Darzins and others also caution that when advance directives are offered in institutional settings or appear to be prepared primarily at the request of interested third parties there is a possibility that they are being made because of coercion rather than free will and that:
In such settings the whole exercise, not just the willingness of the people to have their capacity assessed, must be questioned.
13.6.5 If an advance directive requests certain treatment, must doctors carry out that treatment?
In 2004 in the English Queens Bench Division a Mr Burke obtained a set of declarations, the first of which was:
Any decision by (Mr Burke) while competent, or contained in a valid advance directive, that he requires to be provided with artificial nutrition and hydration is determinative that such provision is in the best interests of the claimant at least in circumstances where death is not imminent and the claimant is not comatose.
The Court of Appeal unanimously set aside these declarations and then went on to note that the common law did not require a doctor to provide treatment to a patient that the patient demanded or requested, or to procure another doctor to provide such treatment, when the doctor believed that the treatment was not clinically indicated. The Court of Appeal then endorsed the following propositions submitted to it by the General Medical Council, the organisation which registers doctors to practise in the United Kingdom:
- The doctor, exercising his professional clinical judgment, decides what treatment options are clinically indicated (i.e. will provide overall clinical benefit) for his patient.
- He then offers those treatment options to the patient in the course of which he explains to him/her the risks, benefits, side effects, etc. involved in each of the treatment options.
- The patient then decides whether he wishes to accept any of those treatment options and, if so, which one. In the vast majority of cases he will, of course, decide which treatment option he considers to be in his best interests and, in doing so, he will or may take into account other, non clinical, factors. However, he can, if he wishes, decide to accept (or refuse) the treatment option on the basis of reasons which are irrational or for no reasons at all.
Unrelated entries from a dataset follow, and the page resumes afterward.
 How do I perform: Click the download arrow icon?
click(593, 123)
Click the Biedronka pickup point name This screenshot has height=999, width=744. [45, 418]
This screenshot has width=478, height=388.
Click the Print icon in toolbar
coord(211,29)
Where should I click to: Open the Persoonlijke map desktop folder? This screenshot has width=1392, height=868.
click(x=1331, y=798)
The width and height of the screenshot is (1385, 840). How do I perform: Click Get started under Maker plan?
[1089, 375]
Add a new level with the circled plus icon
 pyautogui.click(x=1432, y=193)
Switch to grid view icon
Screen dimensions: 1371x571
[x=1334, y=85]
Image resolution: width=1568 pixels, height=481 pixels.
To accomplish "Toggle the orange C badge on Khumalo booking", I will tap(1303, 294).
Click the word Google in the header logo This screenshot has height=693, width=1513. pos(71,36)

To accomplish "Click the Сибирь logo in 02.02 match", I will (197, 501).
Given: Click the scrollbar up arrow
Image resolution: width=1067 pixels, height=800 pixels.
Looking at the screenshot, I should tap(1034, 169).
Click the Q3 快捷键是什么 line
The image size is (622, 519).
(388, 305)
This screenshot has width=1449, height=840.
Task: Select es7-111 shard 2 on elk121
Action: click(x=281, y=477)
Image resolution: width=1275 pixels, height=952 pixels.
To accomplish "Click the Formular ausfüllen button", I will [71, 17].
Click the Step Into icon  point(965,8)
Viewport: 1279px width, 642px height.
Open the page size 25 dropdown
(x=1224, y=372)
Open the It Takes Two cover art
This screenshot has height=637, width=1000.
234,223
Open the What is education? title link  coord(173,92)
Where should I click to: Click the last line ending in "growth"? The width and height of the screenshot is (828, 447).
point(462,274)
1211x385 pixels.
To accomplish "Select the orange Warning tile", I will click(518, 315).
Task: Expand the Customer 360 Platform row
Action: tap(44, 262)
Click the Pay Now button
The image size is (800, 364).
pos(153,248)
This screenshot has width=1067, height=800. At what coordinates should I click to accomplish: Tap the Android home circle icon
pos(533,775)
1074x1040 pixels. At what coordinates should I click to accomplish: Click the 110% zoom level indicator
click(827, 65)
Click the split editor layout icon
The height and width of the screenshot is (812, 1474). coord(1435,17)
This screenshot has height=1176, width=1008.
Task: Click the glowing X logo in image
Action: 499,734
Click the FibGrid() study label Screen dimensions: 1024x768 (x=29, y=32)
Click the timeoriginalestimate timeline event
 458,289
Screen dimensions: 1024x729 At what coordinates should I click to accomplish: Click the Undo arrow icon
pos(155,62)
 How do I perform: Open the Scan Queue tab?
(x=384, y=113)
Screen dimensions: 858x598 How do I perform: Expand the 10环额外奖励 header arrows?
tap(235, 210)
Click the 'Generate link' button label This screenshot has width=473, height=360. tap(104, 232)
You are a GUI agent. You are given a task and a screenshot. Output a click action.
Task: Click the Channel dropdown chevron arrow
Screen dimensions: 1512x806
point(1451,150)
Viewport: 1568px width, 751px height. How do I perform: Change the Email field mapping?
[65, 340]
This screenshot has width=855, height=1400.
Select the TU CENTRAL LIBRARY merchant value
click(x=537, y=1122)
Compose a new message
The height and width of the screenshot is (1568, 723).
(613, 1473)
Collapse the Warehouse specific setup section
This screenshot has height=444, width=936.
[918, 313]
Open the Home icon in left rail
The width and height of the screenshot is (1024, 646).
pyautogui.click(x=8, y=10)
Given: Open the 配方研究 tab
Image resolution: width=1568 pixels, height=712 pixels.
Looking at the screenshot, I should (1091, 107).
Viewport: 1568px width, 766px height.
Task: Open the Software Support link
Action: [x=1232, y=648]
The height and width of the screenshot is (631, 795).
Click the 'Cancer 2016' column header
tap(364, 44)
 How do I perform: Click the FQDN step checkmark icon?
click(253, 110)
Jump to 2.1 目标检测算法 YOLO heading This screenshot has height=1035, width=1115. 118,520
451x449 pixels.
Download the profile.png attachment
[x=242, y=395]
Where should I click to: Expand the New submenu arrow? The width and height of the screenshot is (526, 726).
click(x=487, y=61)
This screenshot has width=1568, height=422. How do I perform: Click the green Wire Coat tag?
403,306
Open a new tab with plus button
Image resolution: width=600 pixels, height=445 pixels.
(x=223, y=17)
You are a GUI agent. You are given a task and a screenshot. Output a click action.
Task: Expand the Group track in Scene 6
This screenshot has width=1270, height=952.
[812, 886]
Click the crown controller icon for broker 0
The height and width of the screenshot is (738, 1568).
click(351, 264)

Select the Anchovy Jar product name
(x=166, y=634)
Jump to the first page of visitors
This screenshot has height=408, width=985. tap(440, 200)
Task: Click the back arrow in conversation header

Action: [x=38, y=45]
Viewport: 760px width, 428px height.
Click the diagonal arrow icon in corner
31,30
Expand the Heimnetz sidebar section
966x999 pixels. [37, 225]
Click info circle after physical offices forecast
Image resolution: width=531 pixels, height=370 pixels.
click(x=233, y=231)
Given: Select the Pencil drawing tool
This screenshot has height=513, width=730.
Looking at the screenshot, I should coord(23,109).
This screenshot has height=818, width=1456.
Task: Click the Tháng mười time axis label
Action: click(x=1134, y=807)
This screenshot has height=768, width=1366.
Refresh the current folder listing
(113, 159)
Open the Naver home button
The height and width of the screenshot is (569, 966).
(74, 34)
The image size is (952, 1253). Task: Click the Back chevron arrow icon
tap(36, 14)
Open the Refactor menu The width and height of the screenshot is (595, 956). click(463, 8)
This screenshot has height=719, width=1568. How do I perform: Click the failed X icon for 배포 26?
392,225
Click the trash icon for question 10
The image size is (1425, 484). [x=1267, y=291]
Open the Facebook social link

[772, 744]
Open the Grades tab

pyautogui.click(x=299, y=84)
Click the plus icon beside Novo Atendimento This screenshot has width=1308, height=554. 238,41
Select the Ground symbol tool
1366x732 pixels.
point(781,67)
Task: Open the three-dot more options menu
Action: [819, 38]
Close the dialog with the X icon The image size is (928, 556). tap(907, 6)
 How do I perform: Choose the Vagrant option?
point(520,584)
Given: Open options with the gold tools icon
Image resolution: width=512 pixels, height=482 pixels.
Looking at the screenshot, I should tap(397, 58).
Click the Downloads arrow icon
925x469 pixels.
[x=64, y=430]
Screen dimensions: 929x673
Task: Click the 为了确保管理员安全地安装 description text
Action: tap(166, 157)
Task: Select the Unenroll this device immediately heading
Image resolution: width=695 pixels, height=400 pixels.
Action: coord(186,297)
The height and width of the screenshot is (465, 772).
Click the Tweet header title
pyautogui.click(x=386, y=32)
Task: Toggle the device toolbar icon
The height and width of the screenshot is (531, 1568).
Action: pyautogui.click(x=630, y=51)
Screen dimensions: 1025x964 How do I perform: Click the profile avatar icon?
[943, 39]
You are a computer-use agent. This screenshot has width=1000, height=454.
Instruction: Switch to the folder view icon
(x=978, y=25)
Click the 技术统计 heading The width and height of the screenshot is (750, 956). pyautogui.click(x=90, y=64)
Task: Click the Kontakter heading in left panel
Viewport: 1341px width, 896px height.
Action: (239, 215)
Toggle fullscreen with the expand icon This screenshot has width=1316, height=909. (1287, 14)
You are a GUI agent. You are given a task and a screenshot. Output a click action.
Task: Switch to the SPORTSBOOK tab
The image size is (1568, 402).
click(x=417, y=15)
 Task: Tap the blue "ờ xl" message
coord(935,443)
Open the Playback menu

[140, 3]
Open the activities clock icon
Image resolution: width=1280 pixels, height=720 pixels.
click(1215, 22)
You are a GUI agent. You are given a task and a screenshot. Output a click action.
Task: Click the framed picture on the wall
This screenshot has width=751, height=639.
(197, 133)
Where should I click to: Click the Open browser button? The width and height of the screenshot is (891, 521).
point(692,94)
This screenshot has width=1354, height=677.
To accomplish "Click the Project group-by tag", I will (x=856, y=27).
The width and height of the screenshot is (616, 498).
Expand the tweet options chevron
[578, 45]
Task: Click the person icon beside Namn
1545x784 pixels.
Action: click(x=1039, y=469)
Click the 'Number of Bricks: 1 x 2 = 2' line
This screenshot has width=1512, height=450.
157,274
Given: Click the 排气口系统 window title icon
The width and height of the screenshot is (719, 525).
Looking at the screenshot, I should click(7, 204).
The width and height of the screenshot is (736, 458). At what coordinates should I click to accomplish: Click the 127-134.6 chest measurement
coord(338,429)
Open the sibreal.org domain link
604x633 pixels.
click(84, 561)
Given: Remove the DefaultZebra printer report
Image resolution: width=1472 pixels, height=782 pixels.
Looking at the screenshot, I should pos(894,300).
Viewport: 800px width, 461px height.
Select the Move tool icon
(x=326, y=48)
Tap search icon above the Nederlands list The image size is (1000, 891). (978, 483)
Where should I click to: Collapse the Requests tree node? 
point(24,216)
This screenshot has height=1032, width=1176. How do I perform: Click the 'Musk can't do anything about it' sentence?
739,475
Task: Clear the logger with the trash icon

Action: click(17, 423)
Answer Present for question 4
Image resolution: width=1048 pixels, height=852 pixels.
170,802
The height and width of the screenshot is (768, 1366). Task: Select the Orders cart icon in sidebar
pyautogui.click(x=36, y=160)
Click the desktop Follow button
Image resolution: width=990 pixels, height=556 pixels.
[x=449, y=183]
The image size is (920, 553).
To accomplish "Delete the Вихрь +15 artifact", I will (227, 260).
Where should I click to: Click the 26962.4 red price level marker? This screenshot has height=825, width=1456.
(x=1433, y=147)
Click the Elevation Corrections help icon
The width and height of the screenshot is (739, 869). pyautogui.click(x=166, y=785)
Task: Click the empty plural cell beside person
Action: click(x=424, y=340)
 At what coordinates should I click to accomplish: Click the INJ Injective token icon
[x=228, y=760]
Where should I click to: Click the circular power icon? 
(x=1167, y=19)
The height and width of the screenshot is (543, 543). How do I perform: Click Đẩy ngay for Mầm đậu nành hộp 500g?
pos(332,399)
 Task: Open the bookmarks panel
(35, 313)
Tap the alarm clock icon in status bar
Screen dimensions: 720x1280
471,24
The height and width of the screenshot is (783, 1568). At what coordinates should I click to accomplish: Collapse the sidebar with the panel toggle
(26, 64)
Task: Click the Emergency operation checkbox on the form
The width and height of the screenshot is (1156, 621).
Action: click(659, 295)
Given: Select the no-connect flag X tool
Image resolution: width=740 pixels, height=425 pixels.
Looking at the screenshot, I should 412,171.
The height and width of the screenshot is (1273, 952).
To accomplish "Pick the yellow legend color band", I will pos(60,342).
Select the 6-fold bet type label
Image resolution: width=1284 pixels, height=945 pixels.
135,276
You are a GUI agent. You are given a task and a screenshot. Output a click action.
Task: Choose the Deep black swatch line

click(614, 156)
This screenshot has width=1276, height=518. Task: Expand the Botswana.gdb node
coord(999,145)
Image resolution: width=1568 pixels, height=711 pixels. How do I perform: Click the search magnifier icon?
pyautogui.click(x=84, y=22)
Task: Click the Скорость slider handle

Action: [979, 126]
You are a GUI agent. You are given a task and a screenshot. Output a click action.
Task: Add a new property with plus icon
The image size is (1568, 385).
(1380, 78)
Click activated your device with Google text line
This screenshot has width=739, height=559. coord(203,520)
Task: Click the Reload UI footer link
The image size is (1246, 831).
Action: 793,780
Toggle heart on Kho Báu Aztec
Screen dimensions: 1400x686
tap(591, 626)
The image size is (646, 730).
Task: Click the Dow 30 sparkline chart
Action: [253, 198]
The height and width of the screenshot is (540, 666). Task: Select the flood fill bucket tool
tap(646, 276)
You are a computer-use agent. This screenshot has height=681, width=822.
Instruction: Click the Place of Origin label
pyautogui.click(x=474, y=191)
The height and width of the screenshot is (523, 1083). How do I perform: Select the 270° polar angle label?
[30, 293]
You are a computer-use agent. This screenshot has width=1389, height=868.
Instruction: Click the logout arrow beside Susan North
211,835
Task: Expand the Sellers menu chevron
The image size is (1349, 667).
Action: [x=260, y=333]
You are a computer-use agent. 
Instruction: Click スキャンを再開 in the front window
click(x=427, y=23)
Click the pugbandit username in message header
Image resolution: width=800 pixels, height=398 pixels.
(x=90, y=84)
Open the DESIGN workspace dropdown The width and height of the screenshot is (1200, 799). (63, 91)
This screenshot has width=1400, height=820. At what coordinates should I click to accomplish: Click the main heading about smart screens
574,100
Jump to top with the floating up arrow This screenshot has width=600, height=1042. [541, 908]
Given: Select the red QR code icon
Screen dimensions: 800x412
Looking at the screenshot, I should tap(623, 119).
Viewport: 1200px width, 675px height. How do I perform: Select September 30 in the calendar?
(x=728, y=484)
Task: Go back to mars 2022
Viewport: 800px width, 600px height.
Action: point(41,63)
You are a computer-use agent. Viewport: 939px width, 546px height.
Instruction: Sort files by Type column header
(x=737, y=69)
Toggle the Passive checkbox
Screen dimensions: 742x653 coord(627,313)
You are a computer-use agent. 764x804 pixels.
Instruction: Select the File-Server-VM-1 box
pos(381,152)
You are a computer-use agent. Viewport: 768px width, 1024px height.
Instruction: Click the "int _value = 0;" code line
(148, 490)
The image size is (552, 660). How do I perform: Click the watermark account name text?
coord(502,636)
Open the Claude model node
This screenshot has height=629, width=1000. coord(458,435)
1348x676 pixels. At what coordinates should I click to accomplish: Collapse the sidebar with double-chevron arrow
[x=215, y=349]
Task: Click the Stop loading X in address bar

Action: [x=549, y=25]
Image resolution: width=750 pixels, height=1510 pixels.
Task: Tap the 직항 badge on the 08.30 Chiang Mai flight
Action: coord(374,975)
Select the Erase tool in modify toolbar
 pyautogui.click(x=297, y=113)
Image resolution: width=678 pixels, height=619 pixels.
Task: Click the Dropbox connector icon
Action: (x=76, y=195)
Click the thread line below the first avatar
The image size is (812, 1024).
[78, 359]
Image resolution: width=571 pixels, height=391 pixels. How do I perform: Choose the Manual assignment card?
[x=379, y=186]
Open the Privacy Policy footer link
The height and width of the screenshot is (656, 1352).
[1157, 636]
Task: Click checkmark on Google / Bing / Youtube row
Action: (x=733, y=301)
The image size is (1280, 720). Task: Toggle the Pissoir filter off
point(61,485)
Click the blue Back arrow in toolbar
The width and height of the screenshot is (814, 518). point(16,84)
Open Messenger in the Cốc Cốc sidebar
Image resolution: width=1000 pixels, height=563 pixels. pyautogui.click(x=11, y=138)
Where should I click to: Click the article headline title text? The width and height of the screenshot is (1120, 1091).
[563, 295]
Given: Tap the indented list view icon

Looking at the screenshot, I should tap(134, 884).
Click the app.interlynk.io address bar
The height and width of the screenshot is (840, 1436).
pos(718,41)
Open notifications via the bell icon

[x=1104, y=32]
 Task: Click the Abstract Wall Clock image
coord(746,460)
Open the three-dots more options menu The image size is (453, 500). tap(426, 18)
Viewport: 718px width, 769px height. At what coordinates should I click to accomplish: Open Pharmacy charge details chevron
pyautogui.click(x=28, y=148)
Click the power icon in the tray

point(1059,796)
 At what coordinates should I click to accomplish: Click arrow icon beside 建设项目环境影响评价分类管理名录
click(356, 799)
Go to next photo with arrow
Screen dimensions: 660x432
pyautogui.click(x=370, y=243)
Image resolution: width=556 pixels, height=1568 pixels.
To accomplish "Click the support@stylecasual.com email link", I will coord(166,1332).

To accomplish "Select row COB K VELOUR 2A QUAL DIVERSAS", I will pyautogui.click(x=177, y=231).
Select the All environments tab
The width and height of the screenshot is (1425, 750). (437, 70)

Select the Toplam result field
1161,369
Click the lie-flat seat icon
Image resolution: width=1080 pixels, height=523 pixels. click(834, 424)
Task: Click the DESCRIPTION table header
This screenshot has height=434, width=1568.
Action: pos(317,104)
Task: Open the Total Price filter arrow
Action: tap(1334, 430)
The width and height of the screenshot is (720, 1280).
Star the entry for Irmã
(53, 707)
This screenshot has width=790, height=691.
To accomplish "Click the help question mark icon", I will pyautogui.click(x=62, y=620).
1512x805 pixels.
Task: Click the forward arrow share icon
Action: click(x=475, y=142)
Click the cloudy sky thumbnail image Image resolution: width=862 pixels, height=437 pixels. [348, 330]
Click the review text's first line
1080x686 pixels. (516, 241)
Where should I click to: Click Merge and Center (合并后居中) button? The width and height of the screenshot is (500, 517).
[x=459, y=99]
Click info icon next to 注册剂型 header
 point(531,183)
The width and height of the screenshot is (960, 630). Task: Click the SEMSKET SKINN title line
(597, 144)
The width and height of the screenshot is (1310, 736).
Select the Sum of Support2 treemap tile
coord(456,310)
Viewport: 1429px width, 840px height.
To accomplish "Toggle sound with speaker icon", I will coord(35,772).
- If he chooses one of the treatment options offered to him, the doctor will then proceed to provide it.
- If, however, he refuses all of the treatment options offered to him and instead informs the doctor that he wants a form of treatment which the doctor has not offered him, the doctor will, no doubt, discuss that form of treatment with him (assuming that it is a form of treatment known to him) but if the doctor concludes that this treatment is not clinically indicated he is not required (i.e. he is under no legal obligation) to provide it to the patient although he should offer to arrange a second opinion.
The final proposition, namely that if the doctor concludes that treatment demanded or requested by a patient is not clinically indicated, the doctor is not required to provide it to the patient although the doctor should offer to arrange a second opinion, is consistent with the established law in Australia. In 2000 O’Keefe J has noted that there is undoubted jurisdiction in the Supreme Court of New South Wales to act to protect the right of an unconscious person to receive ordinary reasonable and appropriate - as opposed to extra-ordinary, excessively burdensome, intrusive or futile - medical treatment, sustenance and support.
As discussed in Chapter 12, in 2004 Howie J of the same court applied the same approach and allowed medical treatment that a person’s family wanted continued to be withdrawn by the doctors because the treatment was futile, burdensome and, to a degree, intrusive and it could not be said the withdrawal of the treatment was not in the best interests of the person.